Parte dessas apresentações, inclusive, é oferecida gratuitamente em projetos como a Virada Cultural, associado à prefeitura da cidade. Também existem iniciativas como o Segue o Baile, voltado para o público mais velho, com apresentações de bandas em outras áreas do complexo.

A dica para manter o programa ainda mais econômico é chegar por meio de transporte público. Para quem gosta de dar uma caminhada, é só descer na estação Barra Funda, linha 3-vermelha do Metrô, e andar por cerca de 25 minutos. Na estação também é possível pegar um ônibus —são várias opções— e parar quase em frente ao Sesc após cerca de dez minutos de trajeto.

Sesc Pompeia - R. Clélia, 93, Água Branca, zona oeste. Instagram @sescpompeia. Programação em sescsp.org.br/unidades/pompeia


CENTRO DE TRADIÇÕES NORDESTINAS
De 2.000 a 10.000 pessoas

Lucas Brêda

Há diversas variáveis que determinam o preço do ingresso de um show, do tipo e tamanho da atração até os custos de locomoção. Sendo assim, há uma relação direta entre a programação de uma casa e o preço da entrada.

Nesse sentido, o Centro de Tradições Nordestinas leva alguma vantagem sobre a concorrência. O espaço na zona norte de São Paulo recebe majoritariamente artistas nacionais, grande parte deles com agendas cheias e acostumados a rodar o país com seus shows. Os cachês são pagos em real, não em dólar ou euro, e são raras as apresentações e turnês exclusivas no local.
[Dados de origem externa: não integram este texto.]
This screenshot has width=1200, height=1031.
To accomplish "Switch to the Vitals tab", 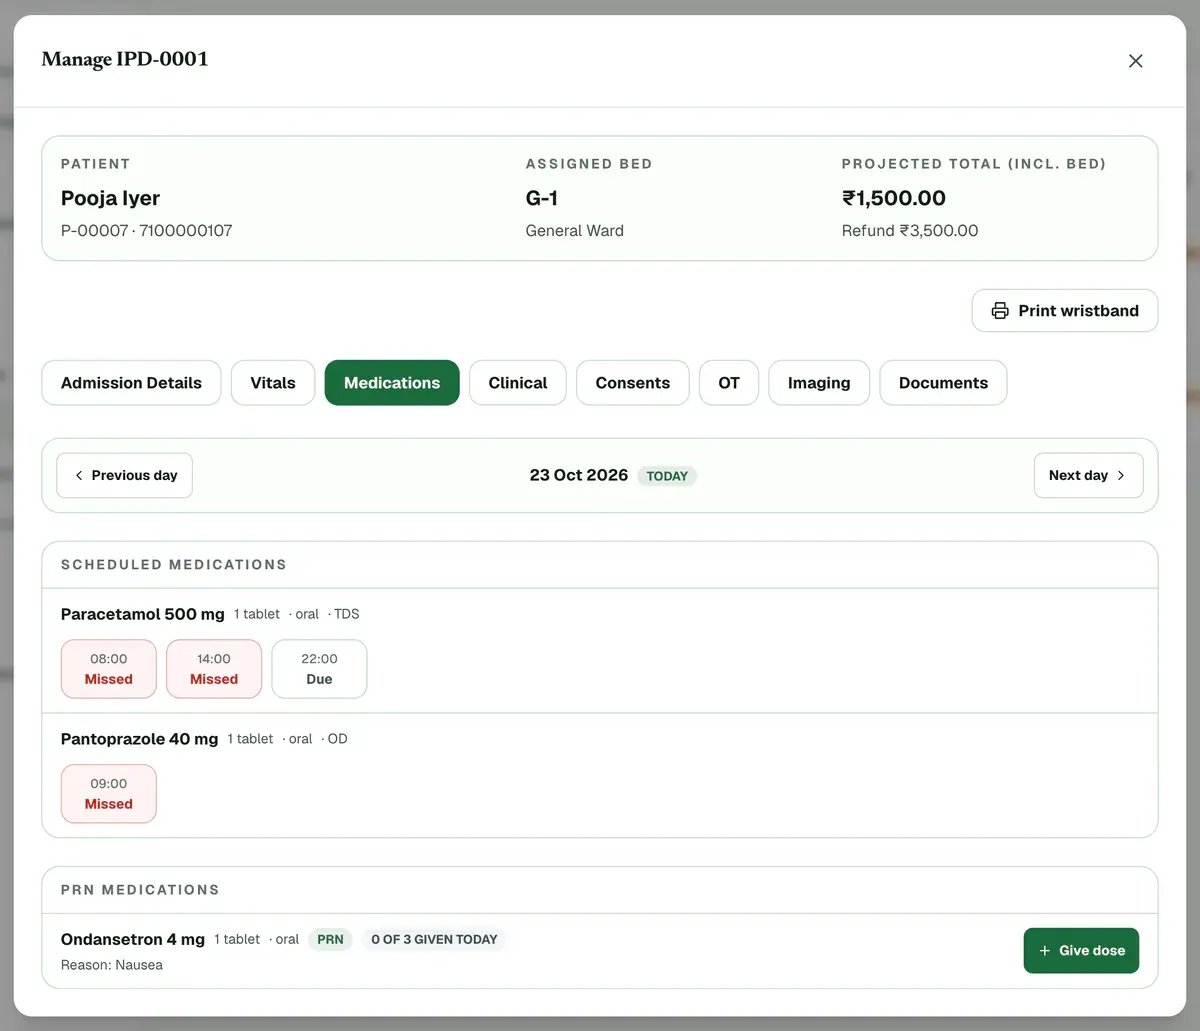I will tap(273, 383).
Mas o que faz do Centro de Tradições Nordestinas a casa com capacidade de 2.000 a 10.000 vencedora na categoria custo-benefício é o conjunto da obra. Passa pelo valor do ingresso, mas se estende às apresentações gratuitas e ao quanto se gasta na casa.
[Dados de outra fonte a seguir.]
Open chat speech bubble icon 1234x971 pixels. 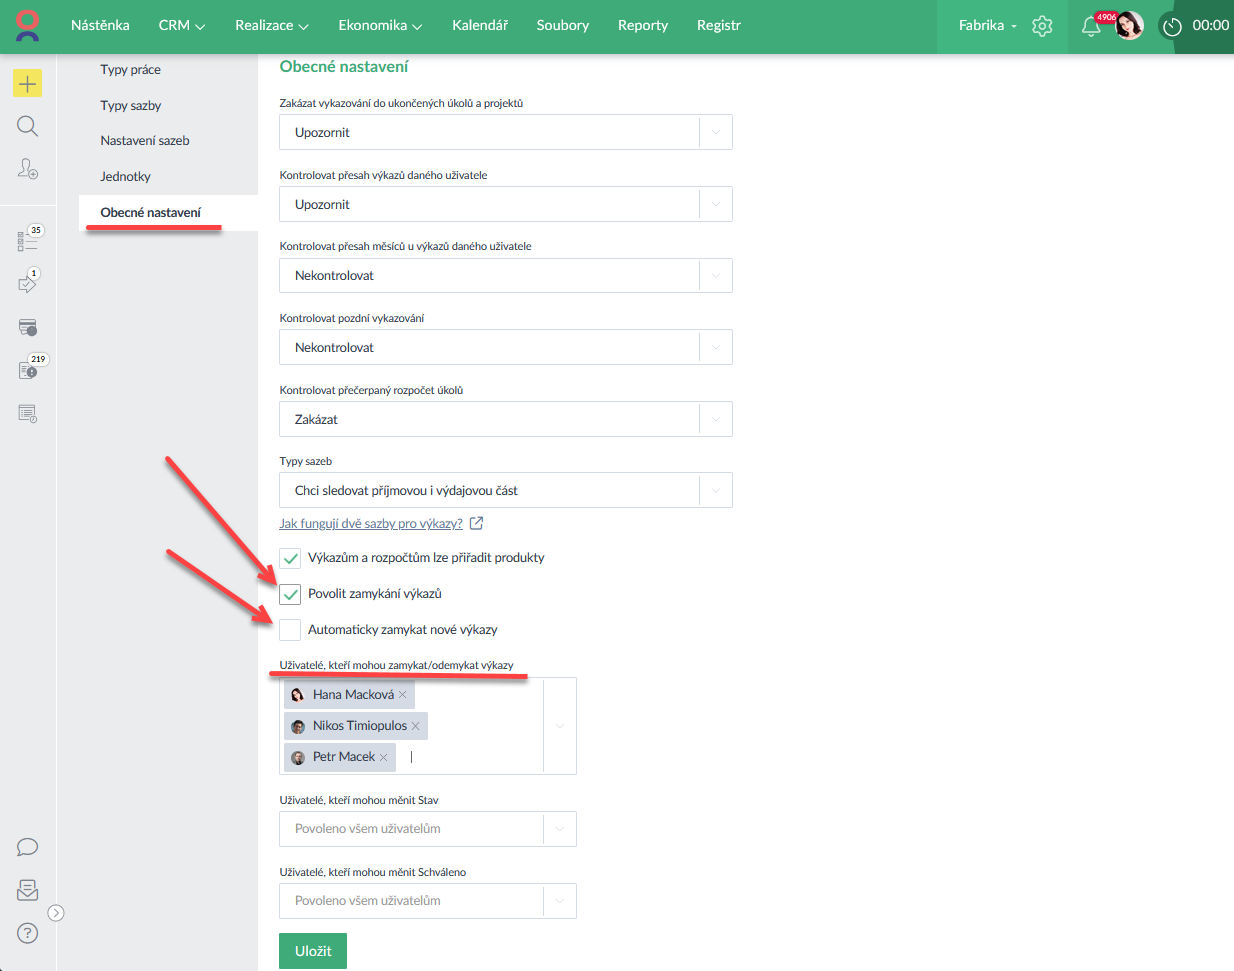(x=27, y=847)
A Vila dos Sabores, no CTN, reúne receitas que celebram o Nordeste - Keiny Andrade/Folhapress

Somente nas celebrações do São João deste ano, alta temporada para o CTN, é possível ver, numa mesma noite, dois dos mais concorridos shows de forró do país, Xand Avião e Nattan, por menos da metade dos R$ 240 gastos para estar na pista do show de Lulu Santos no Espaço Unimed.

Em comparação com outras casas de capacidade semelhante, o CTN também promove eventos de diferentes estilos. É comum que um mesmo ingresso abarque não só um show, mas vários, como num minifestival com várias horas de duração, enquanto a norma na concorrência é abrir a casa pouco antes do show principal, e fechá-la depois.
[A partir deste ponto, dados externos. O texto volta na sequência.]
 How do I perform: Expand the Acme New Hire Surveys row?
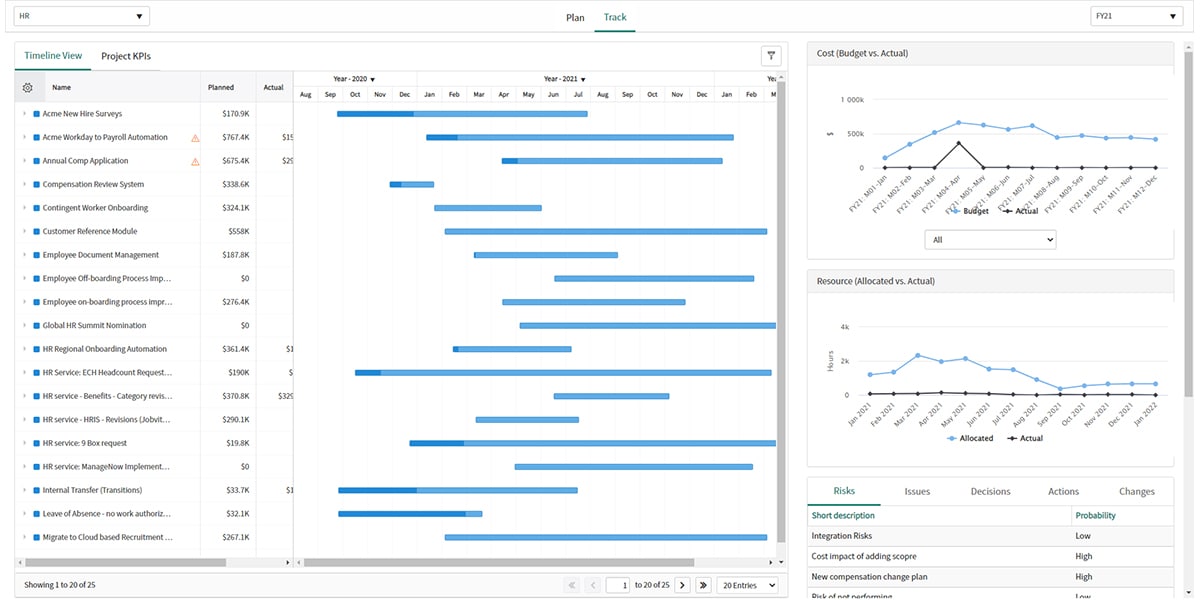(x=24, y=114)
Sendo assim, um mesmo ingresso acaba valendo mais. Só neste ano, o CTN já promoveu ou vai promover eventos reunindo Alceu Valença e Falamansa, Leo Santana e Solange Almeida, Calcinha Preta e Limão com Mel, entre outros.

No CTN, é possível chegar cedo e curtir até o amanhecer, havendo ou não grandes shows como atração da noite. Isso porque a casa faz os tradicionais "sabadaço" e "domingo arretado", com shows de cover e DJs abarcando os gêneros que marcam o local, como o forró, o brega, o sertanejo e o pagodão baiano.

A casa nordestina também é beneficiada pela estrutura. Com um amplo corredor servindo como praça de alimentação, as dezenas de restaurantes e bares oferecem não só uma enorme variedade de opções, mas também funcionam como controladores dos preços através da concorrência.

É uma diferença evidente em relação a outros espaços, com preços tabelados e, em geral, mais pesados para o bolso em relação ao CTN. Isso tudo acaba sendo um fator determinante para o perfil do público do local, que recebe uma presença maior de pessoas de classes mais baixas.

É fato que em termos de programação o CTN fica atrás de outras casas com capacidade parecida. Isso porque o espaço tem um escopo estreito de atuação, não recebe nomes internacionais nem estreias de turnês concorridas. Mas também é fato que, pensando no bolso, ver um show no CTN é mais vantajoso. Só discorda quem não gosta de forró.